You should probably mention that 2 link kits are not good for cars with good power. Big power, and they become borderline dangerous. A cheap alternative for a budget ride, but they are not commonly used for a reason.


----------



## JIMENEZBROSCUSTOMS (Feb 24, 2011)

actually 2links have great hook up, less noise,better ride quality than 4 links systems. but if your looking for 1/4 mile times yes we would suggest the 4 link. i have been in c10s pushing 500+ that drove great not to mention nascar has used the system since i believe the 80s. though this system is intended for a lowered profile car we have swaped bags for coilovers on some of our trifive customers cars who want more performance out of their car. in jan 2013 we will be introducing the "jbc flying V" 2 link wich is priced a bit higher but can do a lot more.


----------



## DJLATIN (Jul 22, 2003)

sharp!


JIMENEZBROSCUSTOMS said:


> bag your car with less modifications as a 4 link needs by usinga 2 link kit.
> www.jimenezbroscustoms.com
> [email protected]


----------



## NFA Fabrication (May 30, 2012)

JIMENEZBROSCUSTOMS said:


> actually 2links have great hook up, less noise,better ride quality than 4 links systems. but if your looking for 1/4 mile times yes we would suggest the 4 link. i have been in c10s pushing 500+ that drove great not to mention nascar has used the system since i believe the 80s. though this system is intended for a lowered profile car we have swaped bags for coilovers on some of our trifive customers cars who want more performance out of their car. in jan 2013 we will be introducing the "jbc flying V" 2 link wich is priced a bit higher but can do a lot more.

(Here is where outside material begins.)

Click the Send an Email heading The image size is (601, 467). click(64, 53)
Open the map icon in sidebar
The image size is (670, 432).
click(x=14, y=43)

Agree to disagree. If it were really that great, many more people would opt for a simple 2 link over a four link. It is suitable for some applications (Never on one of my personal cars), but after hearing what you think is OK to install this on, I am a bit concerned. I build custom cars for a living, went to school for suspension design, and this is always a money saving last alternative. To be honest, with all the fabrication talent on these forums, I am a bit curious why I am the first to mention this. I am not dogging that you are offering this as an option, it is always good to have a range of options to fit budget/build level, but most people don't fully understand suspension design, and they should fully understand the pro's and con's of each design before choosing an option because it's "Inexpensive". This being a lowrider forum, many of these cars with be driven at drastically different ride heights (Be it Hydraulics, or Airbags), and that is where a 2 link system suffers most, as its characteristics vary greatly with control arm angle compared to 4-links and other designs.


----------



## IFABSTUFF (Apr 15, 2012)

WHAAAT!!! 2 links better than 4 links? YEAH RIGHT LMAO!! No articulation, fucks pinion angle, and it definately does not help you "hook up".
Watch this video and it might make more sence especially at 1:25


----------



## JIMENEZBROSCUSTOMS (Feb 24, 2011)

That is a cute display of your 4 link ,but really whos car needs to articulate that much. An air bag and shock only has 5-9 inches of travel depending on what you use. The pinion angle is set at ride height on a fixed angle 2 link. Which means mean you should drive at your ride height for best results.Couple things to keep in mind: Whereas you always want to avoid a rear suspension set up that forces radical pinion angle excursions...like links that are too short or configured in such a manner (not parallel with each other, not parallel to the ground at ride height)...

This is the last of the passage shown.